|
#2 - JRL 2007-12 - JRL Home
FBI says no comment on Russia terrorist plot warning
WASHINGTON, January 17 (RIA Novosti) - The United States federal criminal
investigative intelligence agency has declined to comment on whether it provided
Russian authorities with information on a possible terrorist plot to attack
public transport.
Answering a question from RIA Novosti, FBI spokesman Stephen Kodak neither
confirmed nor denied his agency's involvement, but said that according to the
standard procedure for passing information from one state to another, such a
report would have come from the U.S. State Department.
Russia's anti-terrorism committee, headed by Federal Security Service's (FSB)
boss Nikolai Patrushev, said Tuesday the service had obtained a report from
foreign sources of a possible terrorist plot to attack ground transport and one
of the country's subway systems. However, he gave no indication of what country
the warning had come from.
Russia's international cooperation on anti-terrorism involves contacts with
many countries, including the United States.
Kodak said the FBI never comments on information exchange with foreign
intelligence services, and added that it is up to its foreign partners to decide
whether to disclose sources.
While the report is being verified, Patrushev has issued orders to federal
and regional anti-terrorism headquarters to keep on high alert and take all
necessary search and preventive measures.

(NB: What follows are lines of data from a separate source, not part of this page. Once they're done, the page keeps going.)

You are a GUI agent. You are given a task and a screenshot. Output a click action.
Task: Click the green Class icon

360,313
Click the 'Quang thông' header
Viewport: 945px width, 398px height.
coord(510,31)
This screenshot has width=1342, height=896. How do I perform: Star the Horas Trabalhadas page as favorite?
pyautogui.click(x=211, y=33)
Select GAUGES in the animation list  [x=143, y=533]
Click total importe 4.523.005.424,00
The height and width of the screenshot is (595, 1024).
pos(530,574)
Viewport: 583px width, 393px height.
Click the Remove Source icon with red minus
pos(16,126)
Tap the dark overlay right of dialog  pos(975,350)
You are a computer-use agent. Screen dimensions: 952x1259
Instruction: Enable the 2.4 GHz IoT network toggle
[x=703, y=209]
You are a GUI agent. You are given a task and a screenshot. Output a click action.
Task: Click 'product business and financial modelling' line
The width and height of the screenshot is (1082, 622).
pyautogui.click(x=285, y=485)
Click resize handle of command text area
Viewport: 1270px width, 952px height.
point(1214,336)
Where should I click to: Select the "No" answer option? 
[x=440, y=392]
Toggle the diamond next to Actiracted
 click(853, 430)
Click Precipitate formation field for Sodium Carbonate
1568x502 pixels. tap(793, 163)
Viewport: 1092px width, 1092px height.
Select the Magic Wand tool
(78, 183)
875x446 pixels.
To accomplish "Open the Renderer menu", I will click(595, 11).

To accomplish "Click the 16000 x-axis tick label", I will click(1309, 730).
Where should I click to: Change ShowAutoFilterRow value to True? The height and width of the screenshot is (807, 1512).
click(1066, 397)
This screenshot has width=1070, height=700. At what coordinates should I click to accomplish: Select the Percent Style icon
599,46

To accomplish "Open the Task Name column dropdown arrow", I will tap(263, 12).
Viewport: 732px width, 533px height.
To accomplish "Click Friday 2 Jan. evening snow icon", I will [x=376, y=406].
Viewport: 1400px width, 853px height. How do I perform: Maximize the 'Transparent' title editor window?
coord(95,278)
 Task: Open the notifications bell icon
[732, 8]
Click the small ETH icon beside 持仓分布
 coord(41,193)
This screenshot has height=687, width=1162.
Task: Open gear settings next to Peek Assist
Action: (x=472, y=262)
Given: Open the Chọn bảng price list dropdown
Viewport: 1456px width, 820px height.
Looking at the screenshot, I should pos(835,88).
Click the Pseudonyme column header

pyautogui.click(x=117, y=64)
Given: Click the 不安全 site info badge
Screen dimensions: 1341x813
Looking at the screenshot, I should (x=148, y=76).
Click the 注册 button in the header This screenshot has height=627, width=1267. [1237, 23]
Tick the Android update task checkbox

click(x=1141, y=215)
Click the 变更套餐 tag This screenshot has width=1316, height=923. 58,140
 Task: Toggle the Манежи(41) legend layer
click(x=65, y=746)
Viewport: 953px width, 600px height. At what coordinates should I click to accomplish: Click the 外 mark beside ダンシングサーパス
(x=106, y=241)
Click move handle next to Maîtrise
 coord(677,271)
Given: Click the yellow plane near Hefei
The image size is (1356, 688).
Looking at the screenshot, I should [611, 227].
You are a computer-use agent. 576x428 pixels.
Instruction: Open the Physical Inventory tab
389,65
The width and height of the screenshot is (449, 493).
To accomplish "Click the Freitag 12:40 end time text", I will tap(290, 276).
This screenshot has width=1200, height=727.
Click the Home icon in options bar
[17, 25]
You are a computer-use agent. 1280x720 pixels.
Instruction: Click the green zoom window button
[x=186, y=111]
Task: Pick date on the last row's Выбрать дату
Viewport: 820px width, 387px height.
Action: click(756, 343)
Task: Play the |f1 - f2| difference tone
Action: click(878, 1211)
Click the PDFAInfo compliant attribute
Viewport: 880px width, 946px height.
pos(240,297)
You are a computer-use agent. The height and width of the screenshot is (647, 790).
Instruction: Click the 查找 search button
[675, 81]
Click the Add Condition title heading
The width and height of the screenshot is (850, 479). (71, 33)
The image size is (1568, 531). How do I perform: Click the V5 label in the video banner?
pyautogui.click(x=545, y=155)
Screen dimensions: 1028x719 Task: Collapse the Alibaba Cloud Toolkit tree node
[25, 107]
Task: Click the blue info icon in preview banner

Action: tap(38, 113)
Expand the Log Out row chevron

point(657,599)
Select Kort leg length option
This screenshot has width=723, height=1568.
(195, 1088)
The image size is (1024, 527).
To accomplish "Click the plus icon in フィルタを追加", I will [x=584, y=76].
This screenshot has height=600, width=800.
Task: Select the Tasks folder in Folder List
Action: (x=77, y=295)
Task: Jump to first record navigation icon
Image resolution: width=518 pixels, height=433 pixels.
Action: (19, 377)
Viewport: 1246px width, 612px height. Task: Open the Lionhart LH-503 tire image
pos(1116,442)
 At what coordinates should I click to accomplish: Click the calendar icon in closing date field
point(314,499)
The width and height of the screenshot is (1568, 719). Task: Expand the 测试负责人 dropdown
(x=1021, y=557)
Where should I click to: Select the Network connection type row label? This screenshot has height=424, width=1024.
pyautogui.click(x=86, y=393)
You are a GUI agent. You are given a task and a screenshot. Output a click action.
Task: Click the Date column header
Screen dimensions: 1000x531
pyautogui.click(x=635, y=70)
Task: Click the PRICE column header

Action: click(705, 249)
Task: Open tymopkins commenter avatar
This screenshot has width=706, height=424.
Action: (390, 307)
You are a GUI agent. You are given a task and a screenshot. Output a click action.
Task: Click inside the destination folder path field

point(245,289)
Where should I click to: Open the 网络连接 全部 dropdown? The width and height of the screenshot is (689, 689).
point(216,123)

The country's main subway is in Moscow, but Russia also has metro systems in
several other major cities.
Anti-terrorist policing has been stepped up in the Moscow Metro, and
Wednesday morning reports said the FSB's regional departments throughout Russia
have been put on high alert to forestall any attacks.
The national security service has also recommended that heads of passenger
transport companies take pains to ensure people's security, and advised
passengers to be vigilant and inform police of anything suspicious.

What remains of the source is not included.